▸ **Problem details**
Please copy out the lines in the entries that contain "back".

Segment Start: Given entries

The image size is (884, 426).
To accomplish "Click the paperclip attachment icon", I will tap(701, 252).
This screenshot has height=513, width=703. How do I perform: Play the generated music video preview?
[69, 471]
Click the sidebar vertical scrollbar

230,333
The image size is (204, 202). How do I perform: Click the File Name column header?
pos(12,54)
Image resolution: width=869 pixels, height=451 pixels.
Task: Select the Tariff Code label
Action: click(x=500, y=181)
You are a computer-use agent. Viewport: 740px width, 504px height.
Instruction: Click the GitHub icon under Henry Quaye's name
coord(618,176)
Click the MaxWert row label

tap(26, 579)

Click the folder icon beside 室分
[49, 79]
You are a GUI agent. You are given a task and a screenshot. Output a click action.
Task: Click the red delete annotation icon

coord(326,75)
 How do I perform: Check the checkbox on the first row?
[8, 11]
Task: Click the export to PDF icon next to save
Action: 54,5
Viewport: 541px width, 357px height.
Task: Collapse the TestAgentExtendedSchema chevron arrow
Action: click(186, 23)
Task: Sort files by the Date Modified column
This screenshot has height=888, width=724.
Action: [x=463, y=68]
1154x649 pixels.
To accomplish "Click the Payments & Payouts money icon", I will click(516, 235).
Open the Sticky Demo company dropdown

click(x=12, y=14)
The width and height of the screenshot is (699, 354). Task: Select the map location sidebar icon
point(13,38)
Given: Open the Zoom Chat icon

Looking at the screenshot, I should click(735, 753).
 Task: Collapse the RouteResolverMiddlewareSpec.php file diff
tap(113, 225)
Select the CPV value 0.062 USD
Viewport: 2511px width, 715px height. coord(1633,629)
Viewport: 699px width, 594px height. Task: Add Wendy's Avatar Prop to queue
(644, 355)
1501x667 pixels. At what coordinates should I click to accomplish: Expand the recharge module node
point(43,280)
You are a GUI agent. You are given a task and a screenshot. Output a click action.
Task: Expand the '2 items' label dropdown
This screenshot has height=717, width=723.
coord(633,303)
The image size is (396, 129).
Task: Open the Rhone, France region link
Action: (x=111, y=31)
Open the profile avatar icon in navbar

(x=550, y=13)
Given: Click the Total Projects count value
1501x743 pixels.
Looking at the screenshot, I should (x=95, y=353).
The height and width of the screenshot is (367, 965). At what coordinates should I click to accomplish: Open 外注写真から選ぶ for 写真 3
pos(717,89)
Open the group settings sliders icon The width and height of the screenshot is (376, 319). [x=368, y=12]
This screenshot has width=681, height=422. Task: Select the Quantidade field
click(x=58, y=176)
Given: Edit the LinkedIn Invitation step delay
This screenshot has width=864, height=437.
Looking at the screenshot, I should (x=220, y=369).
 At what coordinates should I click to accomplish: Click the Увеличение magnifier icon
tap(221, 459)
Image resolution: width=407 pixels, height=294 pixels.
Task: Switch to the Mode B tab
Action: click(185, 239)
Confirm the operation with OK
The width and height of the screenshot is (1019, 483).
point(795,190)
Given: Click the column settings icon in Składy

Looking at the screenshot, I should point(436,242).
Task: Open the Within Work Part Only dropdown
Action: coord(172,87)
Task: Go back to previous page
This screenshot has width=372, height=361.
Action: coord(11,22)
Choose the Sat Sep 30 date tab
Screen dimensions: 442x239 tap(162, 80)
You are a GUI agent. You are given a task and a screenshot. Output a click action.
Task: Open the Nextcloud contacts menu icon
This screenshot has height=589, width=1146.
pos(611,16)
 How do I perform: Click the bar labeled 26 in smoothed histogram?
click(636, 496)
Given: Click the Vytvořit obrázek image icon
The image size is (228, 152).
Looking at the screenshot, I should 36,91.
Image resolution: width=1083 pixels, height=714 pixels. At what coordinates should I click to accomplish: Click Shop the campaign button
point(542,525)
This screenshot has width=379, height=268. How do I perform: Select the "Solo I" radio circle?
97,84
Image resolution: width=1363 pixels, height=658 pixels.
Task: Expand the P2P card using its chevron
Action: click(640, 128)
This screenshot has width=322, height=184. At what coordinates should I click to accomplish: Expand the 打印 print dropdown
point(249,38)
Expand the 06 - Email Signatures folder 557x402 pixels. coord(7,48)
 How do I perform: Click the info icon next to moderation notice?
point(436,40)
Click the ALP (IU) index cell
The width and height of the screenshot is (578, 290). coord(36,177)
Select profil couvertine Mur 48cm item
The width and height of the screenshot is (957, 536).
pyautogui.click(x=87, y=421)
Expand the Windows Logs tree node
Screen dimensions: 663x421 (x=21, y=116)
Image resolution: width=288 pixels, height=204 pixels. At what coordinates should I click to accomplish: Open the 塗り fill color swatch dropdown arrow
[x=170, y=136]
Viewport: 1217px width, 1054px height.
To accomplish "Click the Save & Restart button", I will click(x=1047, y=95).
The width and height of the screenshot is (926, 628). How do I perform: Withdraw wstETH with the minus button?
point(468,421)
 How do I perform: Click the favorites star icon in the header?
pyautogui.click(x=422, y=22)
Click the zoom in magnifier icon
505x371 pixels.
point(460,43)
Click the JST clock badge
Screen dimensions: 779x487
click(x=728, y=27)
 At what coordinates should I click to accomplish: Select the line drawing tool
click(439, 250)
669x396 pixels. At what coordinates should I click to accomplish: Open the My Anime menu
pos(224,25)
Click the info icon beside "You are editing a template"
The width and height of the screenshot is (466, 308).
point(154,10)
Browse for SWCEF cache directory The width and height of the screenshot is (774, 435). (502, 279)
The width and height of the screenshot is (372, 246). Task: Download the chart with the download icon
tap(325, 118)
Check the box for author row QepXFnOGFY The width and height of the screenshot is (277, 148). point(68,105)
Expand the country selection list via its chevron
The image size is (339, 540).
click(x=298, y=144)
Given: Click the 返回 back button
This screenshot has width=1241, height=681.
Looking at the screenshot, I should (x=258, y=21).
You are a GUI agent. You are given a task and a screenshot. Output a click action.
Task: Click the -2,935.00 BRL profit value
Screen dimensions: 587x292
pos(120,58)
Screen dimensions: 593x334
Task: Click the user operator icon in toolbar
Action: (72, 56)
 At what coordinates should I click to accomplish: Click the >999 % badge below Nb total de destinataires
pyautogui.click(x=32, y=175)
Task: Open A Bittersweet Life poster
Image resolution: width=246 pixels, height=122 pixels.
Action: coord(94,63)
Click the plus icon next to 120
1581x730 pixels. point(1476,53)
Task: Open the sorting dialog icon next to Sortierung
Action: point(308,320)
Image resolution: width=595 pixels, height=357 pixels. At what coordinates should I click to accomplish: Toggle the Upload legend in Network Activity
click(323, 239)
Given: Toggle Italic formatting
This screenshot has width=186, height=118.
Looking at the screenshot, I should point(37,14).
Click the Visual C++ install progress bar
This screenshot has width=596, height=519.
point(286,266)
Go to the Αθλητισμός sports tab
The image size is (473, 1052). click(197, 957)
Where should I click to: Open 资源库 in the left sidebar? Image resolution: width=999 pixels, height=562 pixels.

Segment End: Given entries

▸ **Your response**
Task: Go back to previous page
Given: Click the 返回 back button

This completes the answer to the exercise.